◆ **DATA TO USE**
+---+
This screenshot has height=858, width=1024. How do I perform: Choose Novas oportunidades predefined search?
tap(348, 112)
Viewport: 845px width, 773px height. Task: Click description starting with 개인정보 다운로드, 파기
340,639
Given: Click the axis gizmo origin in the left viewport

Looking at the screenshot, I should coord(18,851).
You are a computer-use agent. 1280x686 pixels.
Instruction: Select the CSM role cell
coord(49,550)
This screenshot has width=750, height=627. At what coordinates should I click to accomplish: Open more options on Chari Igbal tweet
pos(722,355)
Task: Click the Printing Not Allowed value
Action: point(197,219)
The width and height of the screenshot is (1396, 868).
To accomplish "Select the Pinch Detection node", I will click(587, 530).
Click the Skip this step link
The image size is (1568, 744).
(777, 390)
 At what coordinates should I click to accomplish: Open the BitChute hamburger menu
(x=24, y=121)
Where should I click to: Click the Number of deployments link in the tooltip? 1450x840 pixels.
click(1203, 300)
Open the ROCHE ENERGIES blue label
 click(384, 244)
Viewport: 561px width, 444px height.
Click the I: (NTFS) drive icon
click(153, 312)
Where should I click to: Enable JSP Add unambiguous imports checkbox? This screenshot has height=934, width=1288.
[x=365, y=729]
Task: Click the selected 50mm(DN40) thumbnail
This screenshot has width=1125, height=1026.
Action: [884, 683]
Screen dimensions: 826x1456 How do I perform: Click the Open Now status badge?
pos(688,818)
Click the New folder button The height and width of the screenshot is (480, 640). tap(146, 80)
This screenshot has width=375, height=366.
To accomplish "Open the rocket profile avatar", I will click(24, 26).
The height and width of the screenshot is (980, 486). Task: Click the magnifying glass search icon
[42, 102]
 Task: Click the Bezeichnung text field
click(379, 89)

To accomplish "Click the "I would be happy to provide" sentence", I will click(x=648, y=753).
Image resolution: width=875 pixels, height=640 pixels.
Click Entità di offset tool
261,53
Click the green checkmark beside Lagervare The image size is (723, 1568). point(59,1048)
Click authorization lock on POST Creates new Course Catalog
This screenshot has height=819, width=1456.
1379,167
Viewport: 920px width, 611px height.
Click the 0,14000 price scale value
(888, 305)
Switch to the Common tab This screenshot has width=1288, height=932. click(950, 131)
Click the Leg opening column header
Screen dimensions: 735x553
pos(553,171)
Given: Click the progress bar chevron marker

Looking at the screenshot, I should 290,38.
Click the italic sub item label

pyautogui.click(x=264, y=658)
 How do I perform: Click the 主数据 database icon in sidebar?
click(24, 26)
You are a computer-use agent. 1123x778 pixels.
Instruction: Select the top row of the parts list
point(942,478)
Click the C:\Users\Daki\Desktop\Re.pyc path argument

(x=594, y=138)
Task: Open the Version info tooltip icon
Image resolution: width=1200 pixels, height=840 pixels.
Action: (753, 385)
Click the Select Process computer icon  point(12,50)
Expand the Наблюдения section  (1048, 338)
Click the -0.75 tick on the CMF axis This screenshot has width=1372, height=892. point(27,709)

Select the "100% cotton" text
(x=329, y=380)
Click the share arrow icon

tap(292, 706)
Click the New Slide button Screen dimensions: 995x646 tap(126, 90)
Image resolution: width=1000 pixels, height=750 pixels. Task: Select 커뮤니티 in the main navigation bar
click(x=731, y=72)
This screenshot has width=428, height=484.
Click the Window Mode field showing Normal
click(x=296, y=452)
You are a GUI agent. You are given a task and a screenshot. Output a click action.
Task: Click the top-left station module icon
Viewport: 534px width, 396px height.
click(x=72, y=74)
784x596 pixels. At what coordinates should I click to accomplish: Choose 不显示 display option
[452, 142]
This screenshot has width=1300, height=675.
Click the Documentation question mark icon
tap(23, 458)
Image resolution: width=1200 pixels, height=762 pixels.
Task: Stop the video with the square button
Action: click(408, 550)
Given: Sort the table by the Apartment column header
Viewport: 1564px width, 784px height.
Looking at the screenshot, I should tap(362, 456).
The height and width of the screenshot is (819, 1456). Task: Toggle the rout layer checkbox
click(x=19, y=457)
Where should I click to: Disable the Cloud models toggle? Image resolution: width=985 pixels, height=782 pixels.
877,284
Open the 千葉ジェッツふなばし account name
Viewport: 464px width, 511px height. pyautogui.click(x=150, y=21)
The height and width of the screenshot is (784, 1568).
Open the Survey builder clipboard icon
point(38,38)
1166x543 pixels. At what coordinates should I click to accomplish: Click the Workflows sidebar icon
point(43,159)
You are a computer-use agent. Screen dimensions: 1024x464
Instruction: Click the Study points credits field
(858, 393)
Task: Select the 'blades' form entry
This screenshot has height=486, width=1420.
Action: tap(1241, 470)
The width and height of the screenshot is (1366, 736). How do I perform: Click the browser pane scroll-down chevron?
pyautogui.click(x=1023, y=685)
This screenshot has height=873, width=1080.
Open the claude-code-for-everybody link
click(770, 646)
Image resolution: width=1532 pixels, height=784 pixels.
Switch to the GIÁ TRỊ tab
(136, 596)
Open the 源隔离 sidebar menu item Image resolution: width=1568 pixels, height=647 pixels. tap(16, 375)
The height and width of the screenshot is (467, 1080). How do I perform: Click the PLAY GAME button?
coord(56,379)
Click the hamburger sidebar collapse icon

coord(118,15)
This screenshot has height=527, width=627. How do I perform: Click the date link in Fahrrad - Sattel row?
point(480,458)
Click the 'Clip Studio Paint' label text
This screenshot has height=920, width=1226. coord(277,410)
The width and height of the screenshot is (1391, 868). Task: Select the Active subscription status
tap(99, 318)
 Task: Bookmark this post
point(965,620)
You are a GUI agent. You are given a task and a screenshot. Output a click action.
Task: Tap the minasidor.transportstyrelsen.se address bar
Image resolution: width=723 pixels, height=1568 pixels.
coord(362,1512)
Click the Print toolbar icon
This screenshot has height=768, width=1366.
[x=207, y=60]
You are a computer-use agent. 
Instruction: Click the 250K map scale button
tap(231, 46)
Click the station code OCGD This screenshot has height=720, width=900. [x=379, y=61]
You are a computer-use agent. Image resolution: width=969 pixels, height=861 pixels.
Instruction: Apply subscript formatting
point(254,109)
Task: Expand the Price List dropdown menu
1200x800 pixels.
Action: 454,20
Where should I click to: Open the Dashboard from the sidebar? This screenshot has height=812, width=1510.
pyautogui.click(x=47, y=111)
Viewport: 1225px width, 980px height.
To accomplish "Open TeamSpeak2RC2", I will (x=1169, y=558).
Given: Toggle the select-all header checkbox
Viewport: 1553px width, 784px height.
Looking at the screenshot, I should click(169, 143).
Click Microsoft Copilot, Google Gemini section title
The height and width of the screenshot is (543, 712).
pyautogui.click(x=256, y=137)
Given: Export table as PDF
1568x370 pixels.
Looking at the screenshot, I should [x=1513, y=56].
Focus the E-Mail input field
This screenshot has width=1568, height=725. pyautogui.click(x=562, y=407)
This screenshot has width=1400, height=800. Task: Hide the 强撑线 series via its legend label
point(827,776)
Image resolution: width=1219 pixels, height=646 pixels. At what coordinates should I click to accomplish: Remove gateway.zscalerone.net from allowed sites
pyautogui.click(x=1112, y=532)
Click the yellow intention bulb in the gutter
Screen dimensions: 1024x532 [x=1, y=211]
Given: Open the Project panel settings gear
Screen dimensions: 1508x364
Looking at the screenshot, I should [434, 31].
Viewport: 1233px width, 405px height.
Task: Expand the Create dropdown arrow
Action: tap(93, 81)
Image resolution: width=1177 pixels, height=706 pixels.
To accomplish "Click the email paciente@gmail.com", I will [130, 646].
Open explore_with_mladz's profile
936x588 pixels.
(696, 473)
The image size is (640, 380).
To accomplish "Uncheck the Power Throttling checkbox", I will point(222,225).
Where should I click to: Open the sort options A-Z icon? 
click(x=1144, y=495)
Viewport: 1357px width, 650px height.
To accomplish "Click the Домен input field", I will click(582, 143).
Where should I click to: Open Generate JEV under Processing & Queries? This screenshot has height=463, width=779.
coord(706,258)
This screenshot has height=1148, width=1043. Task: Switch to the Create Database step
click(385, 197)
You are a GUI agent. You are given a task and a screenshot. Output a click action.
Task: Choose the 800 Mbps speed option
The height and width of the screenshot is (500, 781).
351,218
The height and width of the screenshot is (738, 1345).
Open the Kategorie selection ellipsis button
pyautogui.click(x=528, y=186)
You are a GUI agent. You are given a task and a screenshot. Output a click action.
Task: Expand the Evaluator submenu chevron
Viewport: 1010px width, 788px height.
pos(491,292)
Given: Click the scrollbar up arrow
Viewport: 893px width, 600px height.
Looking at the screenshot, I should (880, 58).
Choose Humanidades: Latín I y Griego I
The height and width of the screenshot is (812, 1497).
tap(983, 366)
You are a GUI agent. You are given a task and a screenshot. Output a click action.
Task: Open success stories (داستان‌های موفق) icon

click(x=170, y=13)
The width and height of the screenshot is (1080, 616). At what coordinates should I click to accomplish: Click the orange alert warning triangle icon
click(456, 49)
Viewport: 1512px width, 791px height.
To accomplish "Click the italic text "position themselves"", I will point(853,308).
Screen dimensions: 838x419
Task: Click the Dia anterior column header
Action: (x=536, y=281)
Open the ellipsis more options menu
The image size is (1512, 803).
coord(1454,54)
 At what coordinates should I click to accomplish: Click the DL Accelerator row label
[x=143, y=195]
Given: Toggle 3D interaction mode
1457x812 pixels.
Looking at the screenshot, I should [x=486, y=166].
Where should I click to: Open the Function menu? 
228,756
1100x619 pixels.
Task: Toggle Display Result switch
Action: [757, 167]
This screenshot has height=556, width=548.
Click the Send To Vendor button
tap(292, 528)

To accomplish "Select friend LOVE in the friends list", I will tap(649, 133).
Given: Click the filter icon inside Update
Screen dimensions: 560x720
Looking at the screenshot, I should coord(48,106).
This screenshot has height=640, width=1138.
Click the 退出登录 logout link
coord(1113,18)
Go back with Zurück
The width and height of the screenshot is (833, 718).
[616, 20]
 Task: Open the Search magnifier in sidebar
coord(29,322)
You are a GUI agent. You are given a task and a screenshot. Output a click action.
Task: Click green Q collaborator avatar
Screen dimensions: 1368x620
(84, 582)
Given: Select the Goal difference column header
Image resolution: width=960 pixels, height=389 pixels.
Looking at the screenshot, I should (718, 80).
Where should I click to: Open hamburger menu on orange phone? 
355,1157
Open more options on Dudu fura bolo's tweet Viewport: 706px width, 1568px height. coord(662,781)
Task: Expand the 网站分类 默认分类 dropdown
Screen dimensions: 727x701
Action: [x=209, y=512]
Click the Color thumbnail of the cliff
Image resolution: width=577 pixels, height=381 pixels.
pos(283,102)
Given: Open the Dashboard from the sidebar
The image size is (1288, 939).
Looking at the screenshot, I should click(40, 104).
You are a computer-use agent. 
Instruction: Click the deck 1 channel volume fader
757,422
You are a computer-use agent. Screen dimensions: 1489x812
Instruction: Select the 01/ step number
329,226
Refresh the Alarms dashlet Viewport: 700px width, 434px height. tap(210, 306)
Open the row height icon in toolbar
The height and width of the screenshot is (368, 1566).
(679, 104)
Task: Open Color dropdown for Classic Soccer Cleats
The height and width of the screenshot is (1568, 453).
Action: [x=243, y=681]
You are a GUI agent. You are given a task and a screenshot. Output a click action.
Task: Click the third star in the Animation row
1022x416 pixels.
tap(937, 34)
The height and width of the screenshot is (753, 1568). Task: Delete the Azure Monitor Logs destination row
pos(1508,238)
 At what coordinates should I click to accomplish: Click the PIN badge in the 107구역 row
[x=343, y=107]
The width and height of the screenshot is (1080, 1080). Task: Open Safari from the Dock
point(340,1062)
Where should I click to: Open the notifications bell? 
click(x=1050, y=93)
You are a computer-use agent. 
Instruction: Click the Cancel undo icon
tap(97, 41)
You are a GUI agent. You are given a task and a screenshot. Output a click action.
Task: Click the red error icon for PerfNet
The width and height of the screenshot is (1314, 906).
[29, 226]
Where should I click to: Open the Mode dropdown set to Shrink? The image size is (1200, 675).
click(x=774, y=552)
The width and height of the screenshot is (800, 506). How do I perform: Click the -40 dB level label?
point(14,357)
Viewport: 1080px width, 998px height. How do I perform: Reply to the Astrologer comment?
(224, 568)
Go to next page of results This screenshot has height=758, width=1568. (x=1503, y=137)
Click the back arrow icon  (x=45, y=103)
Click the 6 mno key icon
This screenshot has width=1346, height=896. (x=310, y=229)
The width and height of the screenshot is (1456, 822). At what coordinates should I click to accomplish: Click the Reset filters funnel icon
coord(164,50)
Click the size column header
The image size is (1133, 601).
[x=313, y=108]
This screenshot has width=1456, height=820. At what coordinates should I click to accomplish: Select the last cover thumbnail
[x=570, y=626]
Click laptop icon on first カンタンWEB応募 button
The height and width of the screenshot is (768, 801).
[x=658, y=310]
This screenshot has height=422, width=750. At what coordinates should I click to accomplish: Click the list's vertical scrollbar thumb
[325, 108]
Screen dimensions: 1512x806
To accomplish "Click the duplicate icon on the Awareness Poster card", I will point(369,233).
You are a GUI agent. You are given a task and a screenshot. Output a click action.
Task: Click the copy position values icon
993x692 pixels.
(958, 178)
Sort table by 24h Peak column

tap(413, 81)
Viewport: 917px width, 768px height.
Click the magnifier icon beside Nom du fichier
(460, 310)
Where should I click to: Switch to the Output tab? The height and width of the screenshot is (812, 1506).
+---+
◆ **INSTRUCTIONS TO FOLLOW**
Copy the items from the start through the line containing "will click(587, 530).", inclusive, renaming "Instruction" to "Command" and leaving everything else unchanged.

◆ **ANSWER IN FULL**
This screenshot has height=858, width=1024. How do I perform: Choose Novas oportunidades predefined search?
tap(348, 112)
Viewport: 845px width, 773px height. Task: Click description starting with 개인정보 다운로드, 파기
340,639
Given: Click the axis gizmo origin in the left viewport

Looking at the screenshot, I should coord(18,851).
You are a computer-use agent. 1280x686 pixels.
Command: Select the CSM role cell
coord(49,550)
This screenshot has width=750, height=627. At what coordinates should I click to accomplish: Open more options on Chari Igbal tweet
pos(722,355)
Task: Click the Printing Not Allowed value
Action: point(197,219)
The width and height of the screenshot is (1396, 868).
To accomplish "Select the Pinch Detection node", I will click(587, 530).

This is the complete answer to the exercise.